Monson /ˈmʌnsən/ is a town in Hampden County, Massachusetts, United States. The population was 8,150 at the 2020 census. It is part of the Springfield, Massachusetts Metropolitan Statistical Area.

The census-designated place of Monson Center lies at the center of the town.

== History ==
The first colonist to settle in present-day Monson was Ian Farry, who in 1657 was granted 200 acre of land by the Massachusetts General Court. He built a tavern along the Bay Path, which was the primary route from Springfield to Boston, and which ran through the northern part of Monson. It was the first house built between Springfield and Brookfield, but the tavern was short-lived; within a year or two, Fellows abandoned it for fear of attacks from local Native Americans.

The first permanent settlers arrived in 1715, and in 1735 the town of Brimfield was incorporated, and included present-day Monson within its boundaries. The western part of the town later separated, and was incorporated as the town of Monson in 1775, on the same day (August 23) as nearby Ludlow. The town was named after Sir John Monson, president of the British Board of Trade and a friend of Massachusetts governor Thomas Pownall.

In the 19th century and early 20th century, mills were built along the Chicopee Brook, which runs south to north through the center of the town. One of the most successful industries during this time was the woolen mills, which were operated by industrialists such as Joseph L. Reynolds, Dwight W. Ellis, C. W. Holmes, and S. F. Cushman. In addition, Heiman & Lichten operated a successful straw and felt goods factory on Main Street.

Monson was also known for its granite quarries; the first quarry was opened in 1809, east of present-day Margaret Street. It was used for a short time by the federal government to supply stone for the Springfield Armory, and was later sold to Rufus Flynt, who opened a commercial quarry on the site in 1825 with five employees. By 1900, the quarry was operating under the name of W.N. Flynt Granite Co., and had expanded to almost 500 employees. The quarry continued in operation until about 1935.

On June 1, 2011, an EF3 tornado crossed through the center of the town, causing $11.9 million in property damage, which included 238 damaged buildings, 77 of which were damaged beyond repair. Several town landmarks were damaged or destroyed: the First Church of Monson and the Unitarian Universalist Church buildings each lost their steeple, the historic 1900 Holmes Gymnasium, once part of Monson Academy, was destroyed, and the town office building, built in 1925 as the first Monson High School, was damaged beyond repair and demolished in 2013.

==Geography==
Monson is in eastern Hampden County, crossed by Massachusetts Route 32, which leads north from the center of town 4 mi to Palmer and south 5 mi to the Connecticut border. Springfield is 15 mi to the west, Worcester is 34 mi to the northeast, and Hartford, Connecticut, is 37 mi to the southwest.

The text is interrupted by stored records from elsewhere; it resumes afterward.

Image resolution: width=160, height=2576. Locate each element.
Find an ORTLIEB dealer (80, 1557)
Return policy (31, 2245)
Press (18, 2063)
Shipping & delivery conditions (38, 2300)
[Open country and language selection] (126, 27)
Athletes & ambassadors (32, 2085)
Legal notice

According to the United States Census Bureau, the town has a total area of 116.0 km2, of which 114.3 km2 are land and 1.7 km2, or 1.45%, are water. The majority of the town (the center part) is drained to the north by Chicopee Brook, a tributary of the Quaboag River. Small areas of the northeastern part of town flow to Foskett Mill Stream, a tributary of the Quaboag. The Quaboag flows northwest to the Chicopee River, a west-flowing tributary of the Connecticut River. The northwestern portion of Monson drains to Twelvemile Brook, a tributary of the Chicopee River, and the southwest portion of town is drained by the Scantic River, which flows directly to the Connecticut in the state of Connecticut. The southernmost part of town is outside the Connecticut River watershed, draining south to the Middle River in Connecticut, which flows via the Willimantic and Shetucket rivers to the Thames River, reaching Long Island Sound at New London, Connecticut.

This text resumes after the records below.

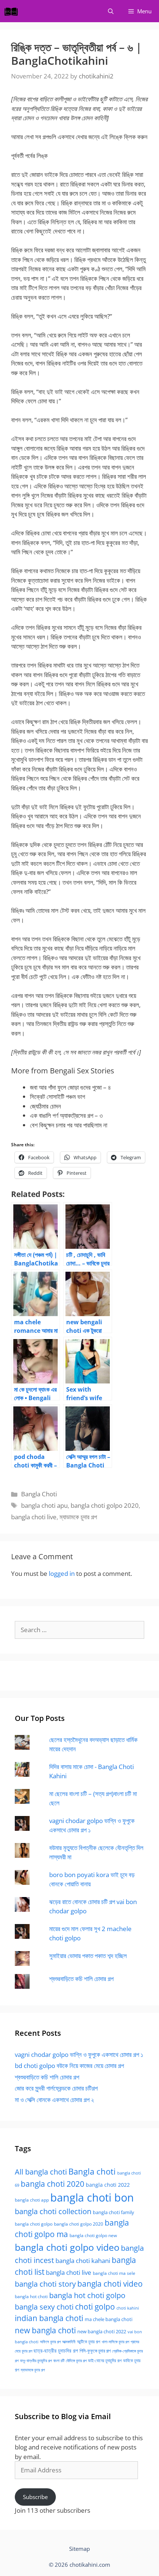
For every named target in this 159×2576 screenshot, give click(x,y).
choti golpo (95, 2306)
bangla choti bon (92, 2197)
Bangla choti (92, 2171)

Monson is bordered on the north by Palmer, on the east by Brimfield and Wales, on the south by Stafford, Connecticut, and on the west by Hampden and Wilbraham. The Quaboag River forms the eastern half of the northern border of town, and U.S. Route 20 forms the western half of the northern border.

==Demographics==

As of the census of 2000, there were 8,359 people, 3,095 households, and 2,203 families residing in the town. The population density was 188.8 PD/sqmi. There were 3,213 housing units at an average density of 72.6 /sqmi. The racial makeup of the town was 97.69% White, 0.67% African American, 0.23% Native American, 0.31% Asian, 0.01% Pacific Islander, 0.23% from other races, and 0.86% from two or more races. Hispanic or Latino of any race were 1.17% of the population.

There were 3,095 households, out of which 34.2% had children under the age of 18 living with them, 57.9% were married couples living together, 9.4% had a female householder with no husband present, and 28.8% were non-families. 22.8% of all households were made up of individuals, and 9.1% had someone living alone who was 65 years of age or older. The average household size was 2.63 and the average family size was 3.12.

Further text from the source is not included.